А между тем алхимики были весьма набожны. Они делили свое время между изучением ученых трактатов, работой в лаборатории и молитвой. Некоторые из них даже полагали, что тайну изготовления философского камня люди получили от самого Бога. Правда, это была набожность особого рода, вызывавшая, как и все непонятное, подозрение со стороны окружающих. Если разносился слух, что некий обитатель городского квартала много часов подряд предается молитвам в своей домашней молельне, вместо того чтобы, как и все добропорядочные миряне, идти к заутрене и на воскресную мессу в приходской храм, на него начинали смотреть косо. Дело же заключалось в том, что для истинного алхимика-адепта многочасовые бдения в лаборатории были неотделимы от молитвенных трудов и духовных упражнений в молельне — от этого зависел успех Великого Делания.

Герметические трактаты были темны и непонятны для непосвященных, поскольку «философы» преднамеренно их затемняли. Они смотрели на алхимию как на самую высокую из наук, полагая, что алхимия есть искусство из искусств, истинная наука. Подобная наука должна быть известна, по их мнению, только небольшому числу адептов. В Средние века даже корпорации ремесленников имели практические секреты, которые ни один из членов корпорации не отважился бы разгласить, так что уж говорить об алхимии. Алхимики-адепты скрывали свою науку от празднолюбопытствующих. Когда попадался неофит, достойный, по их мнению, посвящения, они указывали ему дорогу, не открывая, однако, всего сразу. Они требовали, чтобы он самостоятельно продвигался к цели, и только наводили его на верный путь и поправляли. Не было ни одного полного описания всех операций Великого Делания, поскольку адепты верили, что могут за это навлечь на себя небесную кару — моментальную смерть.

Сколь бы полным и исчерпывающим на первый взгляд ни был алхимический трактат, в нем обязательно отсутствовала некая деталь, служившая ключом к пониманию целого, и сообщить эту деталь мог только учитель, на поиски которого уходили порой годы, а то и вся жизнь. Николя Фламель, двадцать лет потратив на расшифровку «Книги Авраама Еврея», но так ничего и не добившись (во всем Париже не нашлось знатока алхимических тайн), отправился, уже будучи немолодым человеком, в многотрудное паломничество в Сантьяго-де-Компостела, дабы заручиться поддержкой святого Иакова, слывшего покровителем алхимиков. Там, в Испании, он и встретил долгожданного наставника.

Чтобы скрыть от профанов священную науку философского камня, адепты использовали специальные знаки, которые появились вместе с алхимией. Первыми ввели эти знаки греки, заимствовавшие герметическую науку от египтян, иероглифическое письмо которых подсказало идею: древнеегипетские иероглифы в слегка измененном виде и стали служить тайными знаками. Зашифрованные таким способом послания алхимиков стали называться иероглифическими фигурами. Древнеегипетский иероглиф («священная резьба») — олицетворение тайного знания. Широкое применение в алхимической тайнописи получили также символы. Так, Феникс был символом истинного философского камня, способного обращать металлы в золото и серебро.

§ **СУТЬ ЗАДАНИЯ**
1. Кто, согласно отрывку об алхимиках, слыл покровителем алхимиков?
2. Процитируйте отрывок об алхимиках от слов «Чтобы скрыть от» до слов «золото и серебро.» включительно.

§ **РАЗДЕЛ ДАННЫХ**
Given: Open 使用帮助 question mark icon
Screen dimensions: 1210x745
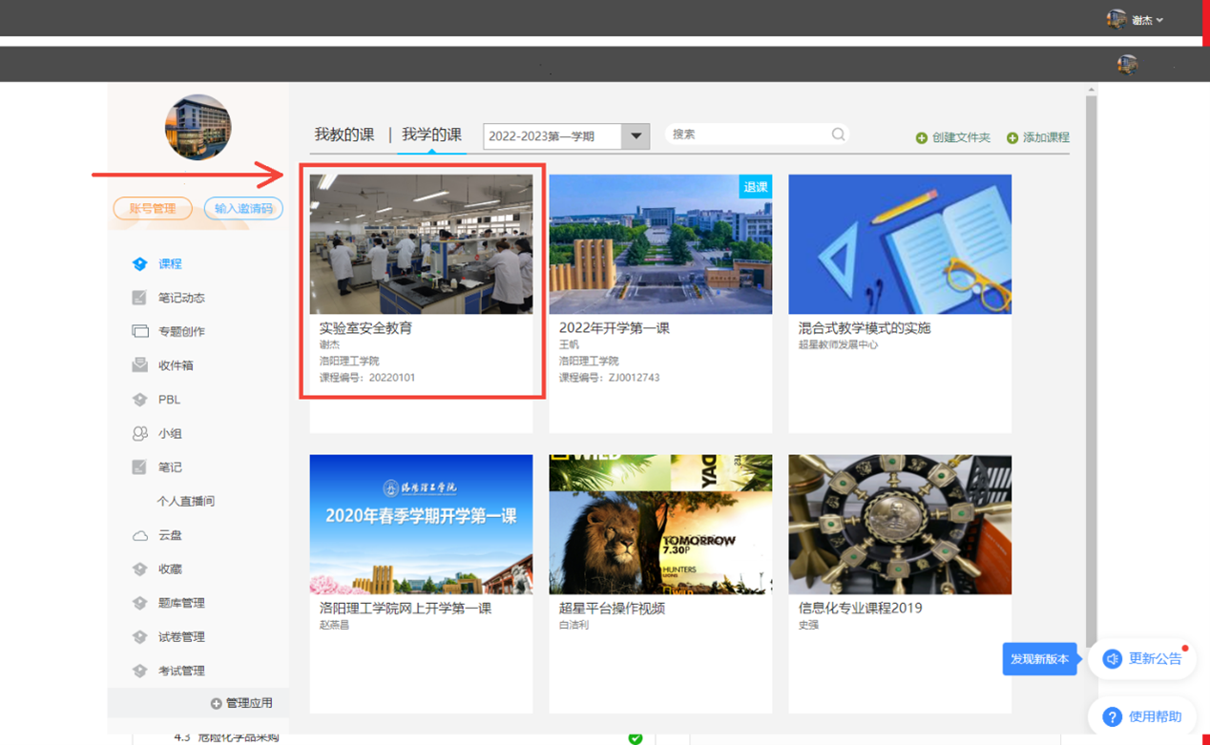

§ **ОТВЕТЫ**
1. Святой Иаков.

2.
Чтобы скрыть от профанов священную науку философского камня, адепты использовали специальные знаки, которые появились вместе с алхимией. Первыми ввели эти знаки греки, заимствовавшие герметическую науку от египтян, иероглифическое письмо которых подсказало идею: древнеегипетские иероглифы в слегка измененном виде и стали служить тайными знаками. Зашифрованные таким способом послания алхимиков стали называться иероглифическими фигурами. Древнеегипетский иероглиф («священная резьба») — олицетворение тайного знания. Широкое применение в алхимической тайнописи получили также символы. Так, Феникс был символом истинного философского камня, способного обращать металлы в золото и серебро.